**Task statement**
List every line below containing "agent".

**Material supplied**
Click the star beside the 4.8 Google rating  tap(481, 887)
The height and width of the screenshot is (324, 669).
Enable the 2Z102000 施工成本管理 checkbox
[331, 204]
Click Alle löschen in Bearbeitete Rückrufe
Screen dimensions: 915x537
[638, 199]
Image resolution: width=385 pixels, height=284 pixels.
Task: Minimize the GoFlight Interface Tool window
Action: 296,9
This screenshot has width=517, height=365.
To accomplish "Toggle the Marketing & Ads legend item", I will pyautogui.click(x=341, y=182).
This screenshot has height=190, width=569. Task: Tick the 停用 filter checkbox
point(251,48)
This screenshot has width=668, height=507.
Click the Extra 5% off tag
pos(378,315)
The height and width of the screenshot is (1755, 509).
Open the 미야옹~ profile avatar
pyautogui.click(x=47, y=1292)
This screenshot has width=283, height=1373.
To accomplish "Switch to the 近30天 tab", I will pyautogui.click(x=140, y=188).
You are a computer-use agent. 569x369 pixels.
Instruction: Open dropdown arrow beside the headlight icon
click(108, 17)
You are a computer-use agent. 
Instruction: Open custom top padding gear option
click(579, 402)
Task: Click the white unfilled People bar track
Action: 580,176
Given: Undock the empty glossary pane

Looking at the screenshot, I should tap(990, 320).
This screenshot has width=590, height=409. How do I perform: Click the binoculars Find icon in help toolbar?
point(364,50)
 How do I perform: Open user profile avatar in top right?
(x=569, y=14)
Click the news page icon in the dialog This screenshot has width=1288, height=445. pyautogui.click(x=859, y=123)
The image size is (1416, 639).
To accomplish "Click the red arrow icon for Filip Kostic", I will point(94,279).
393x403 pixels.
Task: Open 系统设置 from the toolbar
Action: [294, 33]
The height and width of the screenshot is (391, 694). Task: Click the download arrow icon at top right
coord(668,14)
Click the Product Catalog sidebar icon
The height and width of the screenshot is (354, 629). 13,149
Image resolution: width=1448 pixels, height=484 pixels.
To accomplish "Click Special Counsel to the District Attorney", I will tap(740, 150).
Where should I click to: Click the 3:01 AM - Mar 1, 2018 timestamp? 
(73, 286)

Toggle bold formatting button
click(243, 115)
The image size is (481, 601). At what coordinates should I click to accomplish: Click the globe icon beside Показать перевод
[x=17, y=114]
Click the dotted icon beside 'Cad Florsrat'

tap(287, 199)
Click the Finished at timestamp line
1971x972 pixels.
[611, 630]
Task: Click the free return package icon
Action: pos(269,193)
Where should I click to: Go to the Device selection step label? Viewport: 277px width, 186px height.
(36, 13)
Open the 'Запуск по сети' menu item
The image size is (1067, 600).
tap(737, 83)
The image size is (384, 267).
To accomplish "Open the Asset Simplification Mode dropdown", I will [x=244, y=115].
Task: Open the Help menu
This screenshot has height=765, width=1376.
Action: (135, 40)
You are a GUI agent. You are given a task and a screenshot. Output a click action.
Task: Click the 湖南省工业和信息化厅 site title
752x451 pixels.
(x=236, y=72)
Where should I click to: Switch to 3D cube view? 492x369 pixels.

**Answer space**
You are a computer-use agent. 569x369 pixels.
You are a computer-use agent. 
You are a GUI agent. You are given a task and a screenshot. Output a click action.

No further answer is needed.